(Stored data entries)
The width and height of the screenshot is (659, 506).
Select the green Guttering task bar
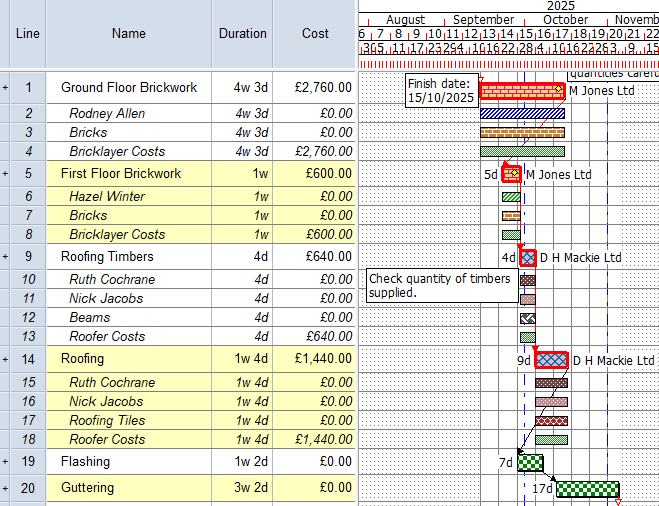(587, 489)

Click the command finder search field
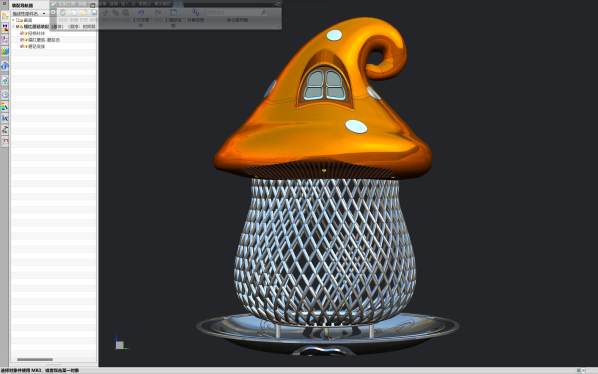click(x=236, y=13)
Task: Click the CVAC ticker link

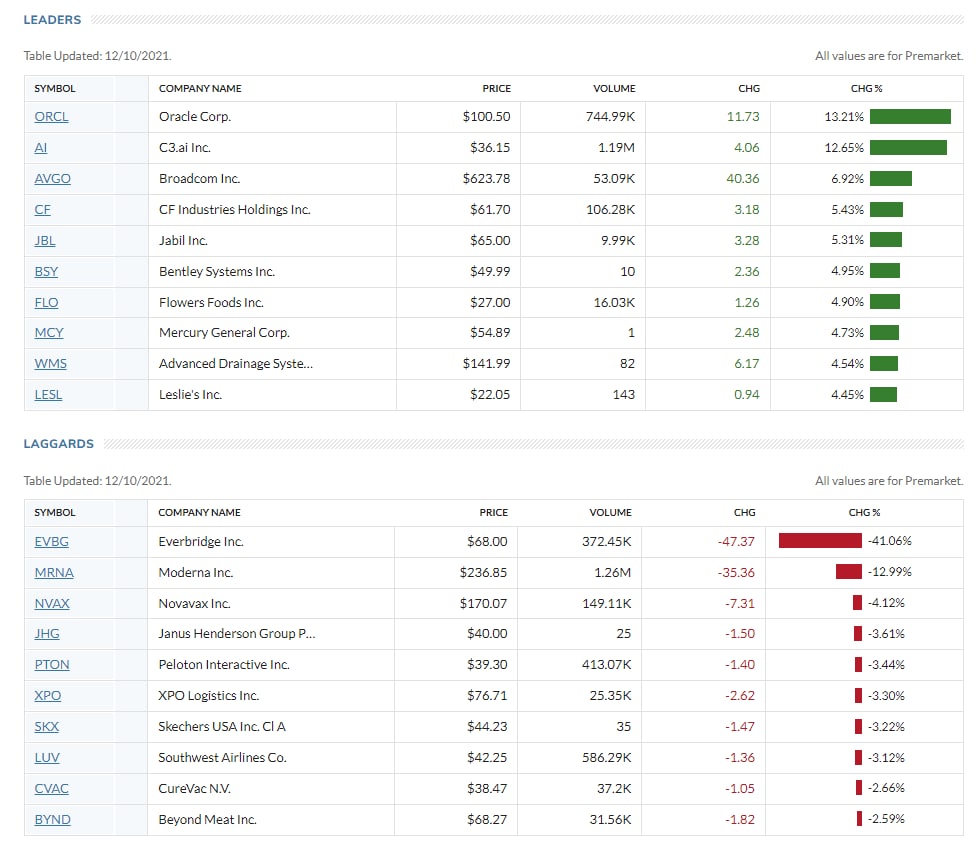Action: (51, 789)
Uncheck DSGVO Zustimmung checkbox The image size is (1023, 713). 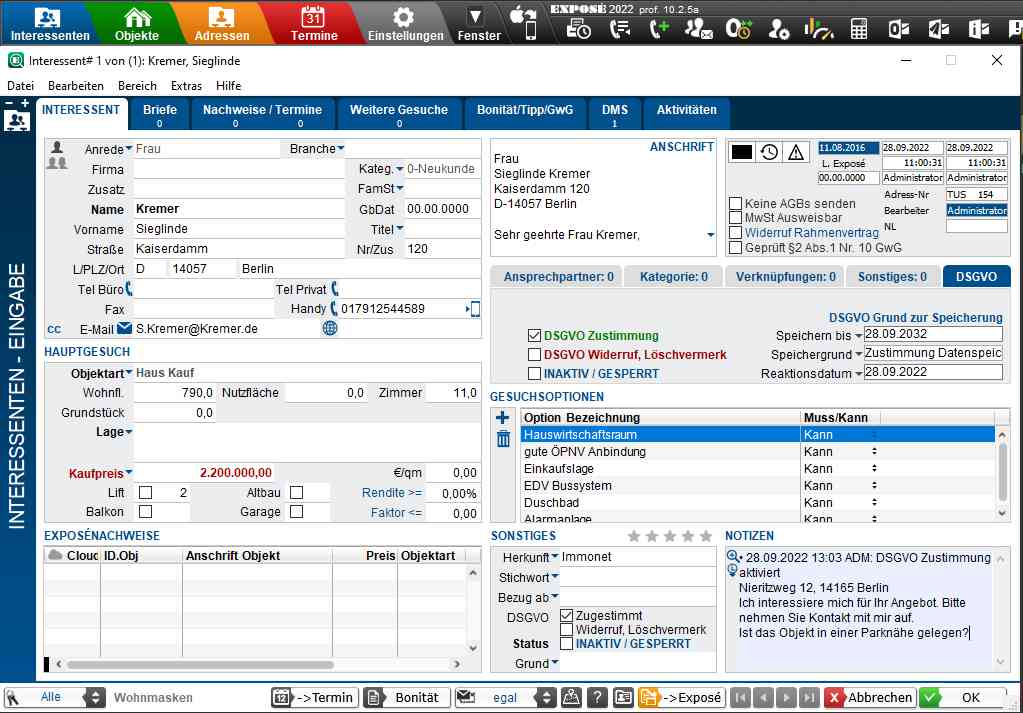coord(534,336)
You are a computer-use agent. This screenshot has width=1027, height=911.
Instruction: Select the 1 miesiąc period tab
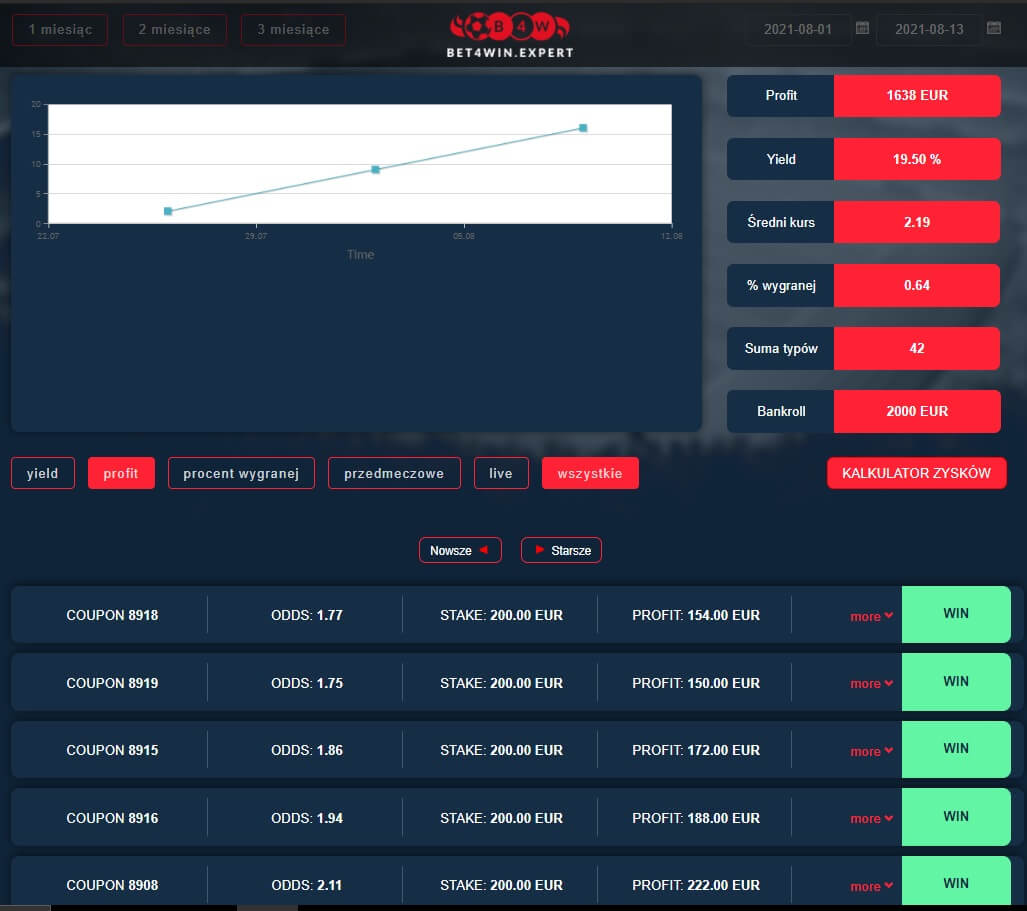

Aim of the exercise: For each line in the data above that contains the string "width", extract the line.

Problem solution:
The width and height of the screenshot is (659, 506).
You are a computer-use agent. This screenshot has width=1027, height=911.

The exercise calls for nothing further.